[Screen grounding listing]

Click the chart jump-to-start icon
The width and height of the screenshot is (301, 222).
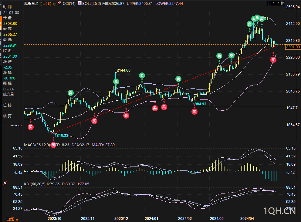point(273,3)
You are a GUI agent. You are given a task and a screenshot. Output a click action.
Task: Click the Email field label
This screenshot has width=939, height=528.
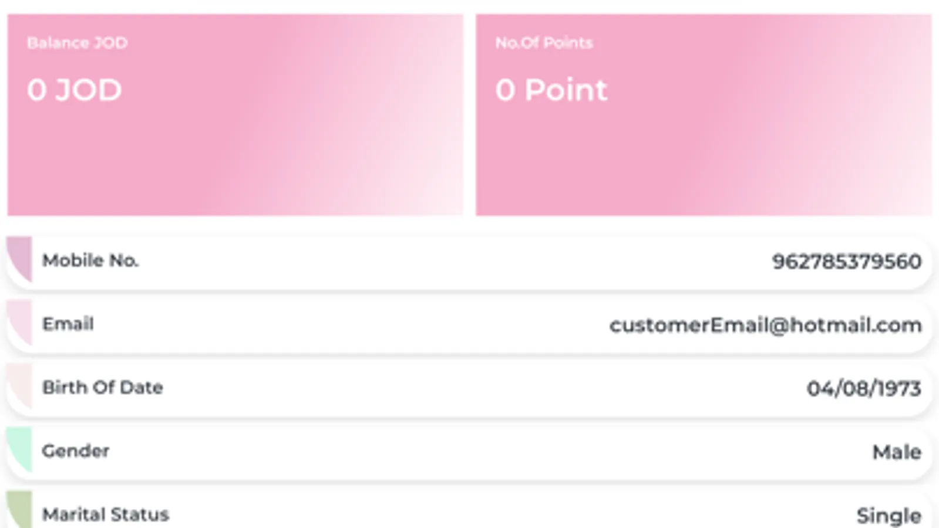(x=68, y=324)
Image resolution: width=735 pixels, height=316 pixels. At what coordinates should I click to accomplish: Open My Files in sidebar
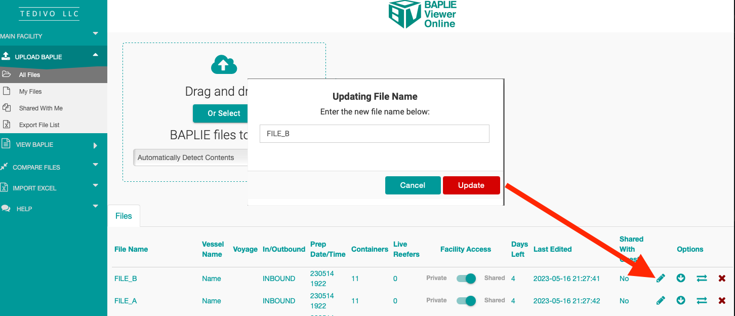[30, 92]
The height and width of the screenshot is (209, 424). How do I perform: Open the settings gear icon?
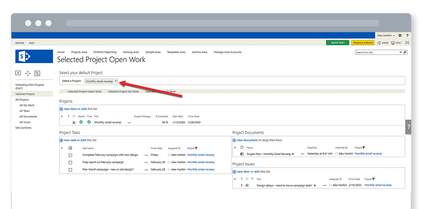[400, 35]
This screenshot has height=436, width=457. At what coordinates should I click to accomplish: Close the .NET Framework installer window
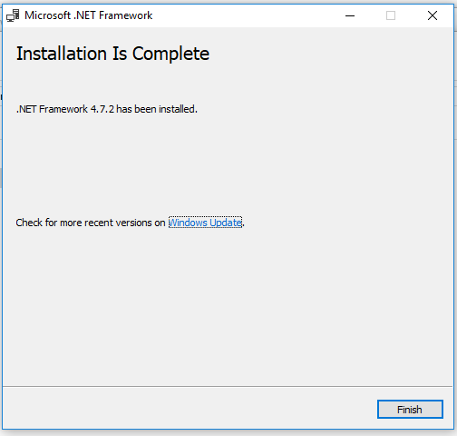[433, 15]
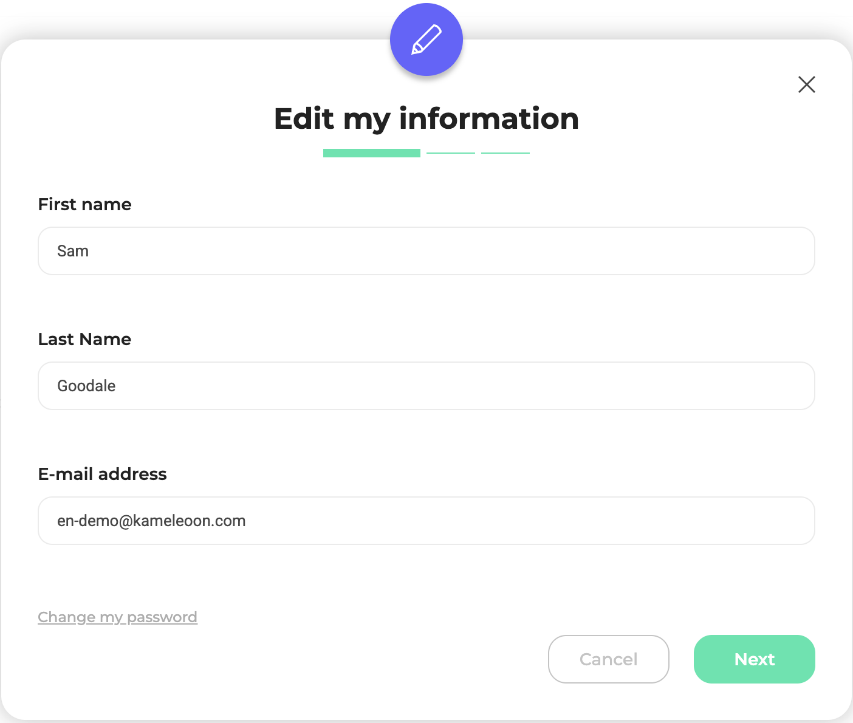Click the en-demo@kameleoon.com text value
Screen dimensions: 853x723
click(151, 521)
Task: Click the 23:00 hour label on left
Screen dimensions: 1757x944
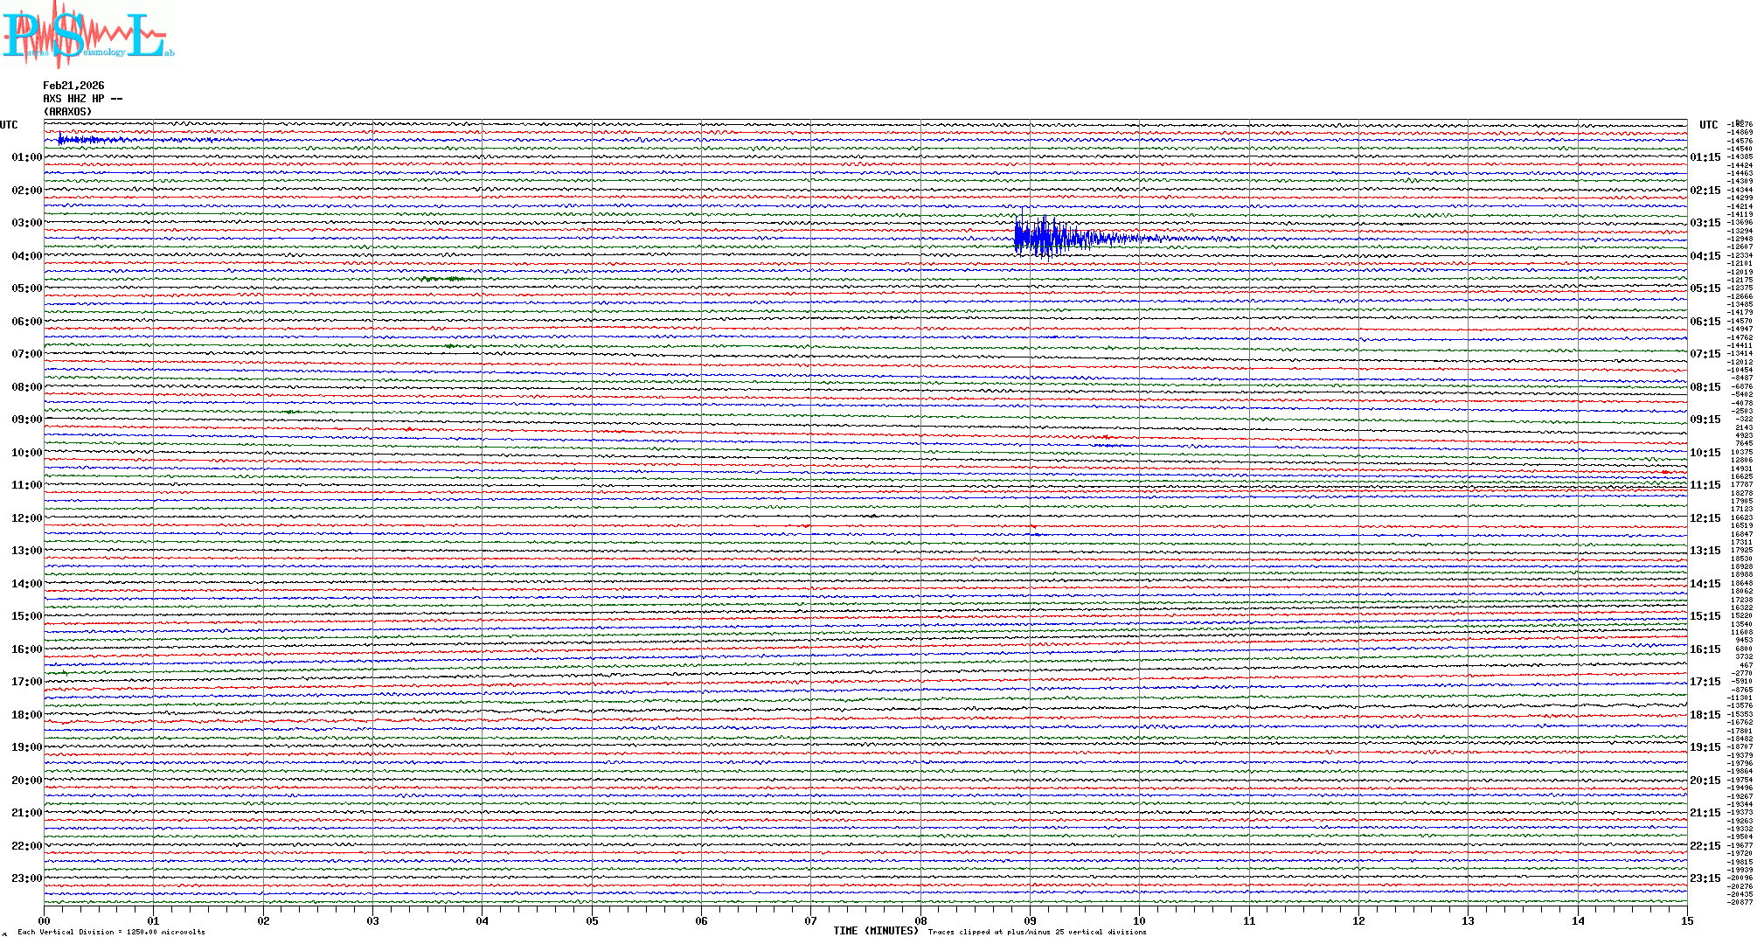Action: click(26, 878)
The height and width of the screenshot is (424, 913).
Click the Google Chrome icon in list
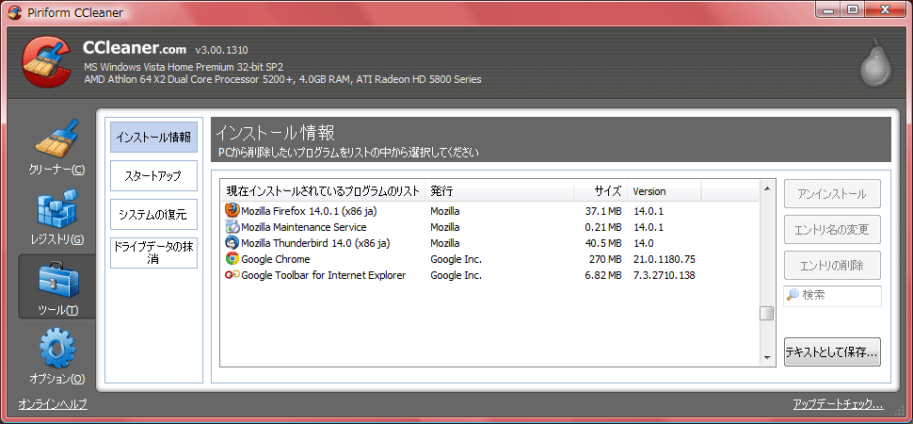pos(232,259)
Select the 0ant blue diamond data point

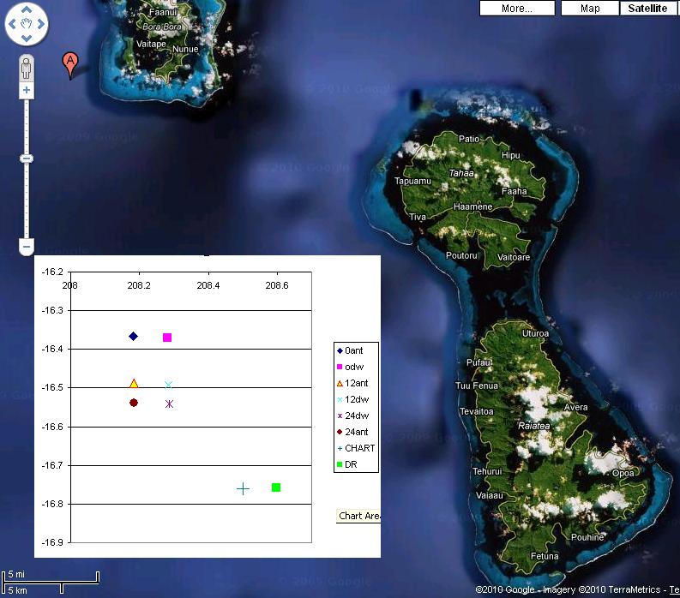(133, 336)
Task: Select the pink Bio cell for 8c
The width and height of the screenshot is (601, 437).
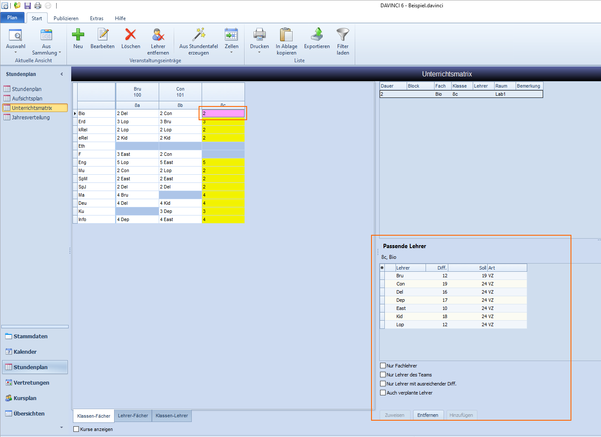Action: tap(223, 113)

◆ Task goal: Quote the lines of the listing above, starting with the line that contains "Task: Select the pink Bio cell for 8c" and continuing through the end of the listing. Leave out the pictures.

◆ Solution below:
Task: Select the pink Bio cell for 8c
The width and height of the screenshot is (601, 437).
Action: tap(223, 113)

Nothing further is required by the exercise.